As we learned with COVID, it is challenging to understand where and how diseases originate, evolve and spread. This situation is further complicated when irresponsible actors hide or fail to share critical evidence. Like the tobacco industry, factory farms dislike transparency, and they don’t want to be held accountable for their imprudent conduct.

So-called ag-gag laws prevent consumers from learning about wanton animal cruelty, and they’ve encouraged a “don’t look, don’t find” approach to investigating diseases. Of course, not finding evidence of bird flu does not prove that the disease is absent; it could result from inadequate testing. In Michigan, more cases of bird flu have reportedly been found not because the spread is worse there, but because officials are actively testing more animals and people and incentivizing testing on farms.

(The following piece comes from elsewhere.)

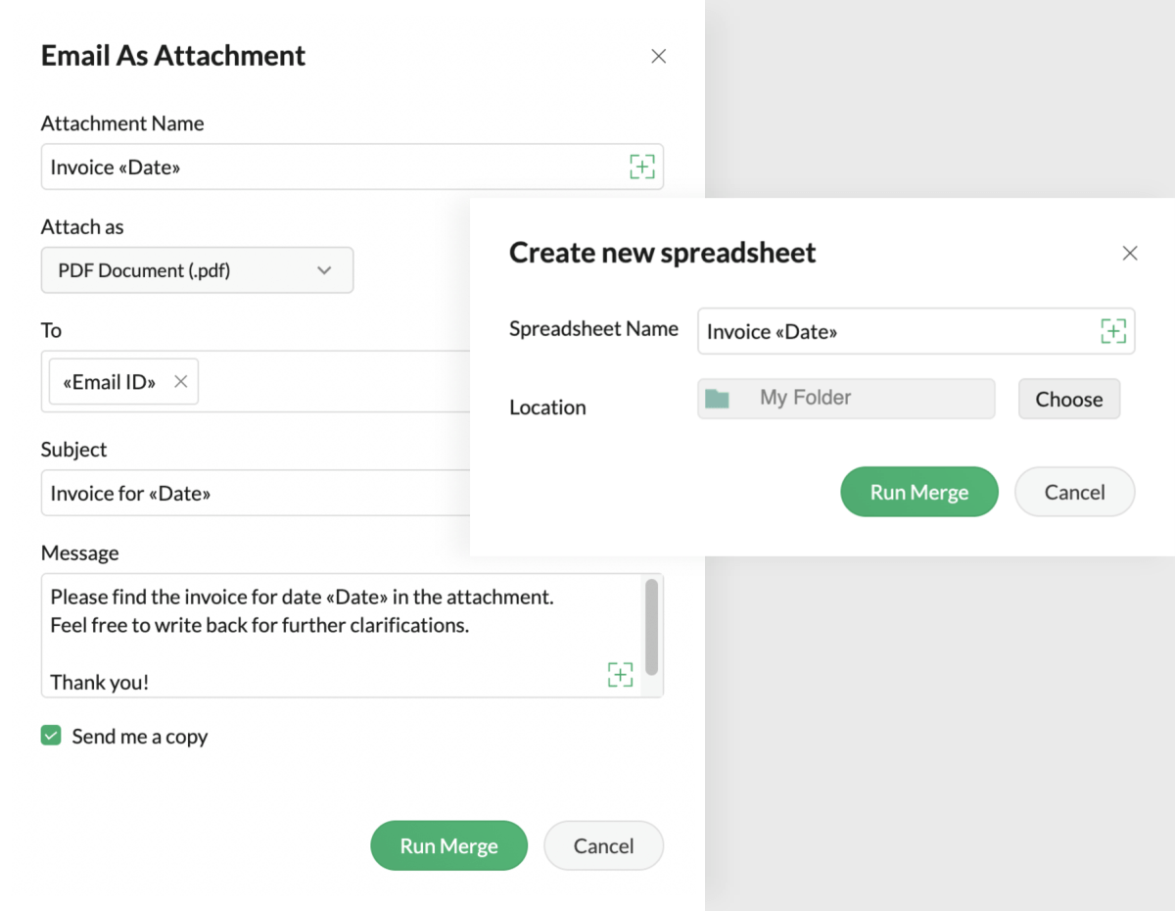Click the green folder icon in Location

Sick animals on farms are commonly denied necessary veterinary care, and they are hardly ever tested for contagious microbes. Instead, animals with illnesses are culled and sent to slaughter to be used for human food.

The concerns around bird flu are increasing, but dairy farmers are refusing to share information with health officials. They often refuse even to test for bird flu in the first place, making it more difficult to track and prevent the disease from spreading and becoming more dangerous. Recent research shows that bird flu remains transmittable on milking equipment for at least one hour—another sign that farm workers must be given the protection they are often denied.

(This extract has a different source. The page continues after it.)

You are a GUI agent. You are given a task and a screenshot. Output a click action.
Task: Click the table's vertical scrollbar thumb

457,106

I feel awful for dairies and other farmers worried about losing their income and livelihoods, but withholding this information could put billions of lives at risk. Ultimately, we need to reform agriculture to mitigate disease risks and to recognize that our health is intertwined with the health and well-being of other animals and the environment.

Factory farming is a breeding ground for disease. It seeks short-term profits and creates long-term threats while abusing animals and squandering precious resources. It destroys ecosystems and biodiversity, contributing to the climate crisis and making our earth less resilient. It depends on antibiotics, vaccines and other pharmaceutical interventions to keep animals alive and growing in unhealthy conditions, spurring the evolution and emergence of new pathogens and antibiotic-resistant microbes. 

Bird flu is circulating in wild and domesticated animals, and more human cases are emerging. This outbreak can serve as a canary in the coal mine, allowing us to pay attention, understand the consequences of our actions, and then make necessary adjustments. We must end factory farming and support a healthier, more resilient, sustainable plant-based food system. There’s no time to waste.

Gene Baur is president and co-founder of Farm Sanctuary, the world’s premier farm animal sanctuary and advocacy organization, and author of the books “Farm Sanctuary: Changing Hearts and Minds About Animals and Food” and “Living the Farm Sanctuary Life.”